Input for this task:
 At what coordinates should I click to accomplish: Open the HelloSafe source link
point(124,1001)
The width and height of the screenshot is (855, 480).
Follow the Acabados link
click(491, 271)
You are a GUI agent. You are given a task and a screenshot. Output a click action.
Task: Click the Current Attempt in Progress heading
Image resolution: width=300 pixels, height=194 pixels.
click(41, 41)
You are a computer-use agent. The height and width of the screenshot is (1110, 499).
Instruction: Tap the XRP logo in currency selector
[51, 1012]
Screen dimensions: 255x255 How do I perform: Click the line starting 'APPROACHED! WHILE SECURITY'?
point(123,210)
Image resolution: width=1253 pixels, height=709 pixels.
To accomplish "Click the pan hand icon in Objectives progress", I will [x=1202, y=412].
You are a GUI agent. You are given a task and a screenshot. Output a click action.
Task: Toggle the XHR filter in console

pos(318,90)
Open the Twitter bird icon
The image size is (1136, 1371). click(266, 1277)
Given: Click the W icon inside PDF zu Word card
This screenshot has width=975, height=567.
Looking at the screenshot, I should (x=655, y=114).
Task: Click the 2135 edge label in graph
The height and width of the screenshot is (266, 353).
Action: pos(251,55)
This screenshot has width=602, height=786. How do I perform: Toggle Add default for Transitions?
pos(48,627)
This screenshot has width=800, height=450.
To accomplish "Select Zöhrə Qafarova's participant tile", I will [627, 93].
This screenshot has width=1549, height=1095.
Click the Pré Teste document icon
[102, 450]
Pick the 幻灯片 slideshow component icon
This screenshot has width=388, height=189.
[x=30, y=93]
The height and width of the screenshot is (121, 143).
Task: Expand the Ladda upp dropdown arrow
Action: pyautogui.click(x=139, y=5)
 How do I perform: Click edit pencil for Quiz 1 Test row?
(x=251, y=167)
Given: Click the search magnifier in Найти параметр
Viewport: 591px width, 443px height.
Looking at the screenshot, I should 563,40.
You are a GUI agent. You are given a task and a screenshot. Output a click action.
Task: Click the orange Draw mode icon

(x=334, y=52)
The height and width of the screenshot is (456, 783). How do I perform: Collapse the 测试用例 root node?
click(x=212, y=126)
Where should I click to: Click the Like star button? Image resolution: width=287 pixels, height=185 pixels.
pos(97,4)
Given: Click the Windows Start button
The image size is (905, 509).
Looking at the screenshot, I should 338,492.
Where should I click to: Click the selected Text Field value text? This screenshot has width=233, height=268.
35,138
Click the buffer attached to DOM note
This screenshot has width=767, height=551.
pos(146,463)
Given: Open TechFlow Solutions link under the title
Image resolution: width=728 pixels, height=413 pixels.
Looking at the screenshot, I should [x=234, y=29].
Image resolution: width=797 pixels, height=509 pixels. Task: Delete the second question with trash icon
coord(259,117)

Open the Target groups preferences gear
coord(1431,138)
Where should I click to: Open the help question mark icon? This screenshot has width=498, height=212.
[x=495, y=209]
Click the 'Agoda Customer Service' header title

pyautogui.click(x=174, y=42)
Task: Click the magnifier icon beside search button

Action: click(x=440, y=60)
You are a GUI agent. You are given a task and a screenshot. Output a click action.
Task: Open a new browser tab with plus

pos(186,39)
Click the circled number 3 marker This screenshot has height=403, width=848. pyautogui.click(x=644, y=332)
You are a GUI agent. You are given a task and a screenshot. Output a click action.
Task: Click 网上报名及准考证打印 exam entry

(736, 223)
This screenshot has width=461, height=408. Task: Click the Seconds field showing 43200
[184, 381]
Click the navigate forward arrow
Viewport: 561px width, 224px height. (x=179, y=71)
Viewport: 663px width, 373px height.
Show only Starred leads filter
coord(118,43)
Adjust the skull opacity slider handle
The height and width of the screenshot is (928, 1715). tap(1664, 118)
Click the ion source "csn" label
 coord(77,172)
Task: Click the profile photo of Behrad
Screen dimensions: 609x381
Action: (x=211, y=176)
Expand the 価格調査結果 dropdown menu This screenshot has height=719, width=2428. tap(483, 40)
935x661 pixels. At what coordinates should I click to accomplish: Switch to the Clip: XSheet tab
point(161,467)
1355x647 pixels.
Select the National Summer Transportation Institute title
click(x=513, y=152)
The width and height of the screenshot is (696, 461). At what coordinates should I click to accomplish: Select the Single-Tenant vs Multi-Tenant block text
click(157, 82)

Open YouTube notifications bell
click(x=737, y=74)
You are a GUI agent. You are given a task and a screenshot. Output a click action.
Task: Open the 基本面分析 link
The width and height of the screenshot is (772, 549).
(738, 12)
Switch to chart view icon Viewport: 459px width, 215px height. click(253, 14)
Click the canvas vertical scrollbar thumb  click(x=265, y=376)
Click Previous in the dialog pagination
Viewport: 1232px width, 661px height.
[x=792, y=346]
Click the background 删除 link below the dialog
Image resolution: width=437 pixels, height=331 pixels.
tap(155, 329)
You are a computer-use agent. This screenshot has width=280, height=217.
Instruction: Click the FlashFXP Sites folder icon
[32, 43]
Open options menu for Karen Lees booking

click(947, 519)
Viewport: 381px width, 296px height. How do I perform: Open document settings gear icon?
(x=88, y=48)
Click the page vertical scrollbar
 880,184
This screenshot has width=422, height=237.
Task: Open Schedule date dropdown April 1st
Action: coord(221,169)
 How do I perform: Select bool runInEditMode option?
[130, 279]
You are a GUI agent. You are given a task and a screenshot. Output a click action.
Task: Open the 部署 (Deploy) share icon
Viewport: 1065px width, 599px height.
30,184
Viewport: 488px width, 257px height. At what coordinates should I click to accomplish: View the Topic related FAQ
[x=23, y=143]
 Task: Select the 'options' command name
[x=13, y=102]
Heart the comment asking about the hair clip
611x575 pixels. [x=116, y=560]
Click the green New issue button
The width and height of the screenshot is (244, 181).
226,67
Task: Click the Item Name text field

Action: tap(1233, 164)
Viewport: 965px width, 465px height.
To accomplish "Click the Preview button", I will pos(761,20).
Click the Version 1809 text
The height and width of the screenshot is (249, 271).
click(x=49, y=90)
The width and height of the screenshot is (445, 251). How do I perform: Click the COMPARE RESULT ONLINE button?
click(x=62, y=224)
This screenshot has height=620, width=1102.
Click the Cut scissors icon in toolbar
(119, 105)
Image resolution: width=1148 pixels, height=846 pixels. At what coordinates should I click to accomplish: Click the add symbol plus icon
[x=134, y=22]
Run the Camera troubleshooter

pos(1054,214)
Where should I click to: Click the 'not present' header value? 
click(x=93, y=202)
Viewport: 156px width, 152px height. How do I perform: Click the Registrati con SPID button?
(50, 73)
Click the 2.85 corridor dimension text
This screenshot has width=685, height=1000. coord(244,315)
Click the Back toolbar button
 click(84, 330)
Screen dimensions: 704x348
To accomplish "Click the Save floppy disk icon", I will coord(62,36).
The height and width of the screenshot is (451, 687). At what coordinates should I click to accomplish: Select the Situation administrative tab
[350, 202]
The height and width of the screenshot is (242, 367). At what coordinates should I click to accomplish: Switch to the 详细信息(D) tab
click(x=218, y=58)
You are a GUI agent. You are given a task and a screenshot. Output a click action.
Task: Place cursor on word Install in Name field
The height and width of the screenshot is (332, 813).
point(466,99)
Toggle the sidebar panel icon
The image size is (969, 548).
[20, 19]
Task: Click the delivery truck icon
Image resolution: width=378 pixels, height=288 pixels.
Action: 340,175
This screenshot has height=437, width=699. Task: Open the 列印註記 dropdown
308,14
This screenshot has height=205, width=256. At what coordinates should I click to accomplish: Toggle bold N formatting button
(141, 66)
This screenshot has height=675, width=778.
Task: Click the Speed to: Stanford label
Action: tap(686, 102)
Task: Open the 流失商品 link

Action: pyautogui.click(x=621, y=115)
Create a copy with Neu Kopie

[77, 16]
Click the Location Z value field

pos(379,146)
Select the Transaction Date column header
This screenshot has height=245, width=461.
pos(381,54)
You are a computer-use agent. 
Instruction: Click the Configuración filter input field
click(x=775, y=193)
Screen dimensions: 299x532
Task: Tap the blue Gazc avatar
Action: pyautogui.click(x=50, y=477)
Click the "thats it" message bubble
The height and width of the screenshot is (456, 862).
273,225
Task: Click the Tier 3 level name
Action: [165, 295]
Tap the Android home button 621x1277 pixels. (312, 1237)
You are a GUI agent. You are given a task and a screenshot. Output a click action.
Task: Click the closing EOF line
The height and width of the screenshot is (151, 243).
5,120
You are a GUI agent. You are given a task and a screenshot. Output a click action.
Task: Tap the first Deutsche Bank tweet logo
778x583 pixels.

Work order: Go through the material line by line and state how many lines hold "computer", with no other words.

Answer: 3